### Direction A
In the records, from the line with "Task: Click the 扫码后提示联系管理员 FAQ link" through the end of the records, substitute "File Explorer" for "Microsoft Store" and leave everything else unchanged. Give back only those lines, without the pictures.

### Excerpt provided
——
EXHIBIT 10.1
PERFORMANCE FOOD GROUP COMPANY
NON-QUALIFIED STOCK OPTION AGREEMENT
THIS NON-QUALIFIED STOCK OPTION AGREEMENT (this "Agreement") is made
and entered into as of ___________, 2005 (the "Grant Date"), by and between
Performance Food Group Company, a Tennessee corporation (together with its
Subsidiaries and Affiliates, the "Company"), and ______________________________
(the "Optionee"). Capitalized terms not otherwise defined herein shall have the
meaning ascribed to such terms in the Performance Food Group Company 2003 Equity
Incentive Plan (the "Plan").
WHEREAS, the Company has adopted the Plan, which permits the issuance
of stock options for the purchase of shares of the common stock, par value $.01
per share, of the Company (the "Shares"); and
WHEREAS, the Company desires to afford the Optionee an opportunity to
purchase Shares as hereinafter provided in accordance with the provisions of the
Plan;
NOW, THEREFORE, in consideration of the mutual covenants hereinafter
set forth and for other good and valuable consideration, the receipt and
sufficiency of which are hereby acknowledged, the parties hereto, intending to
be legally bound hereby, agree as follows:
1. Grant of Option.
(a) The Company grants as of the date of this Agreement
the right and option (the "Option") to purchase ______ Shares, in whole or in
part (the "Option Stock"), at an exercise price of $____ per Share, on the terms
and conditions set forth in this Agreement and subject to all provisions of the
Plan. The Optionee, holder or beneficiary of the Option shall not have any of
the rights of a shareholder with respect to the Option Stock until such person
has become a holder of such Shares by the due exercise of the Option and payment
of the Option Payment (as defined in Section 3 below) in accordance with this
Agreement.
(b) The Option shall be a non-qualified stock option. In
order to provide the Company with the opportunity to claim the benefit of any
income tax deduction which may be available to it upon the exercise of the
Option, and in order to comply with all applicable federal or state tax laws or
regulations, the Company may take such action as it deems appropriate to insure
that, if necessary, all applicable federal, state or other taxes are withheld or
collected from the Optionee.
2. Exercise of Option. The Optionee may exercise the Option
beginning on the first anniversary of the date of this Agreement provided that
Optionee has been a director of the Company at all times from the Grant Date to
such first anniversary (such one-year period being referred to as the "Vesting
Period"). Notwithstanding the above, each outstanding Option shall vest and
become exercisable upon the occurrence of a Change in Control or Potential
Change in Control and shall be governed by the provisions of Section 13 of the
Plan.
——
Pointing data for screenshots
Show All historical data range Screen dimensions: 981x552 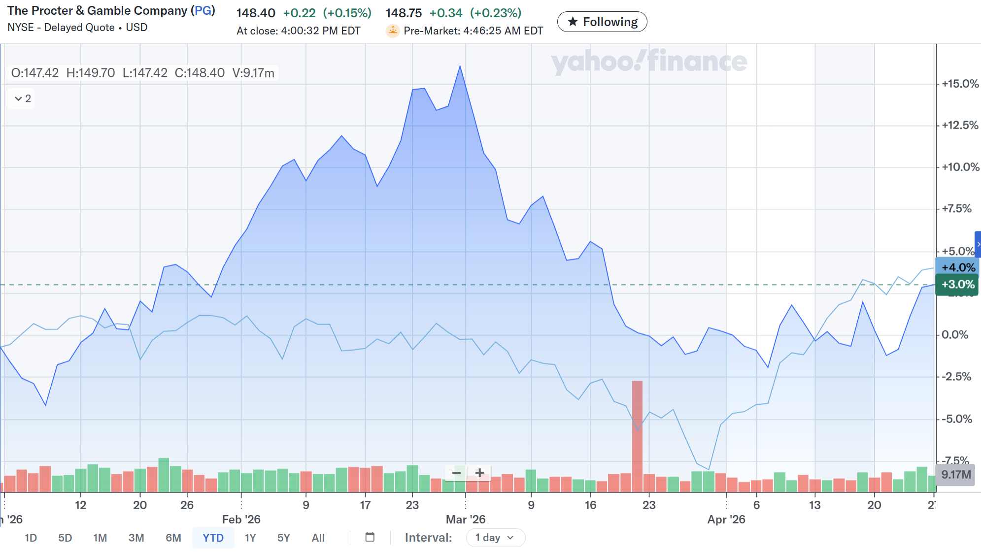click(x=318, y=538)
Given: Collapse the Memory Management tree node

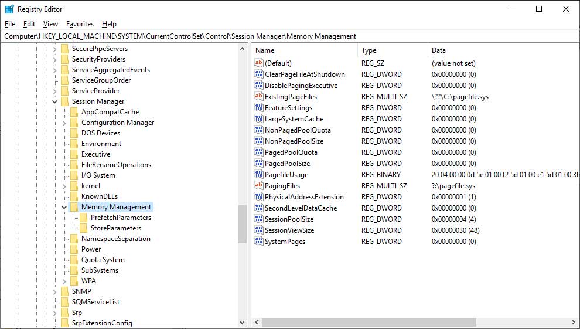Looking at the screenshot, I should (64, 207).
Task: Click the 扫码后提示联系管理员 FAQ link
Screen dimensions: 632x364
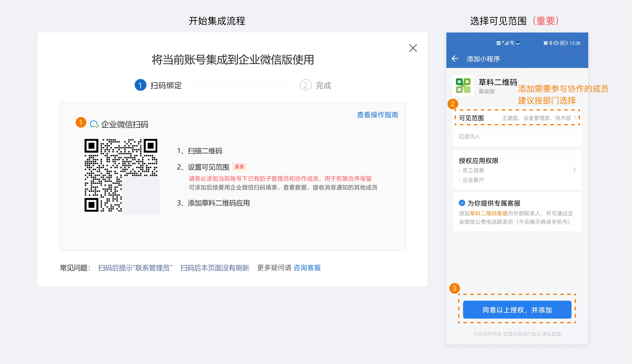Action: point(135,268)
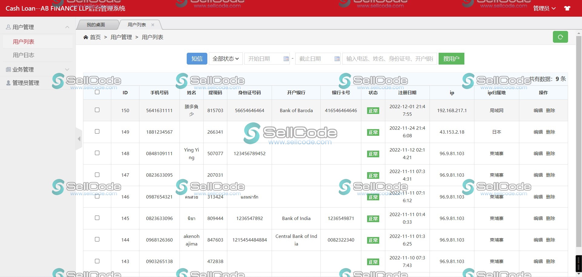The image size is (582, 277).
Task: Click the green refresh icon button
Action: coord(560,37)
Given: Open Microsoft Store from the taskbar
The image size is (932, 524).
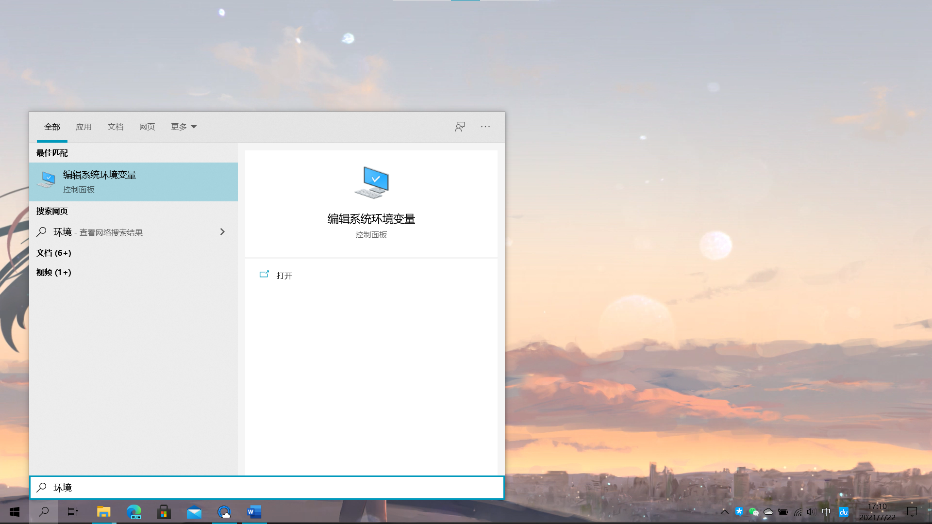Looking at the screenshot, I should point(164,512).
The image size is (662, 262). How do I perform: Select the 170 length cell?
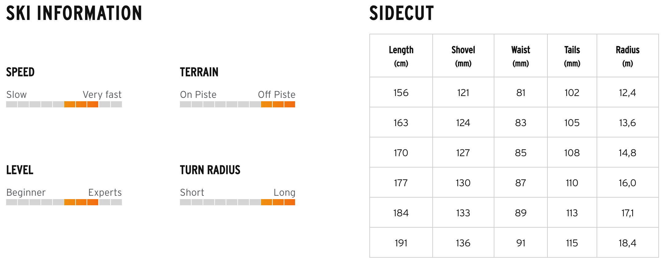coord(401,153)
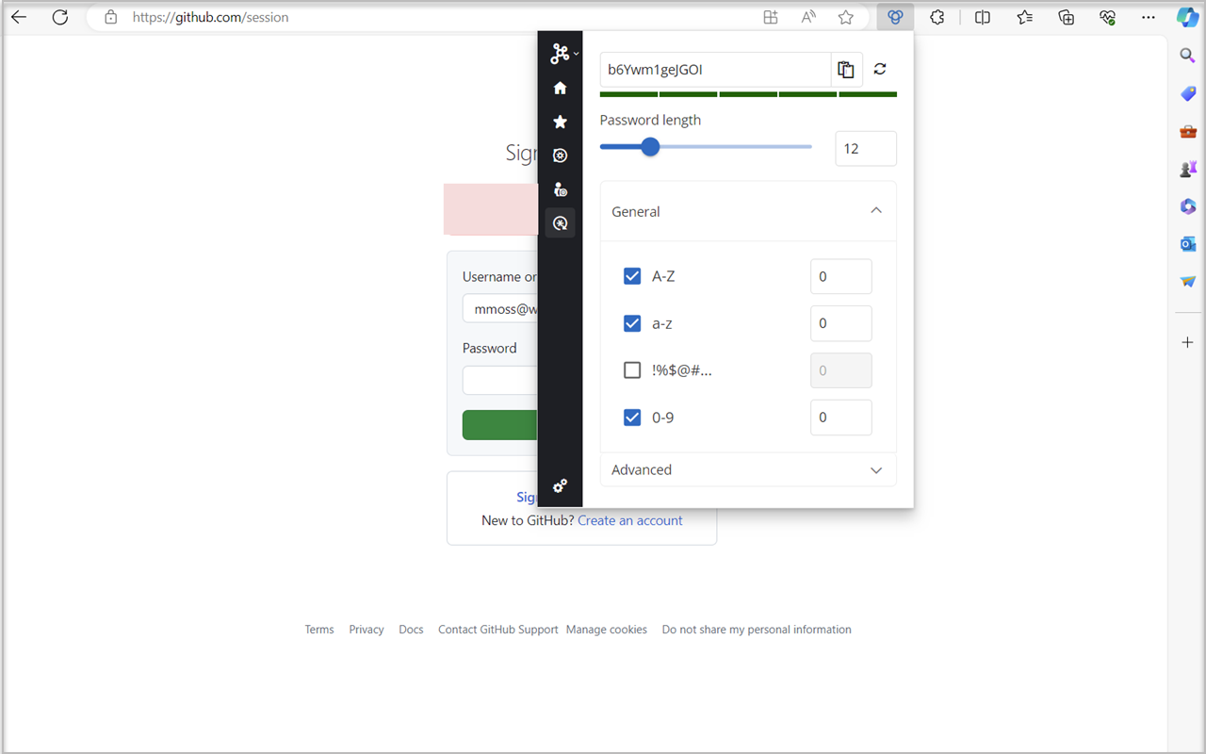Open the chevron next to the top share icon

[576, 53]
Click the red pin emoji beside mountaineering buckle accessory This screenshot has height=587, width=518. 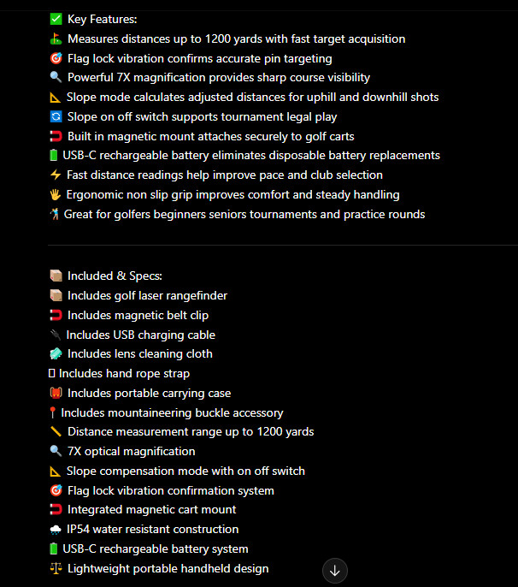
——
### Direction B
According to the stock option agreement, what is the par value of the Company's common stock?

### Exercise response A
Task: Click the 扫码后提示联系管理员 FAQ link
Screen dimensions: 632x364
Action: point(135,268)
The image size is (582, 277).
Task: Click the green refresh icon button
Action: coord(560,37)
Given: Open File Explorer from the taskbar
The image size is (932, 524).
Looking at the screenshot, I should point(164,512).
The image size is (662, 262). How do I perform: Select the 170 length cell?
coord(401,153)
Open the chevron next to the top share icon

[576, 53]
Click the red pin emoji beside mountaineering buckle accessory This screenshot has height=587, width=518. 

### Exercise response B
$.01 per share.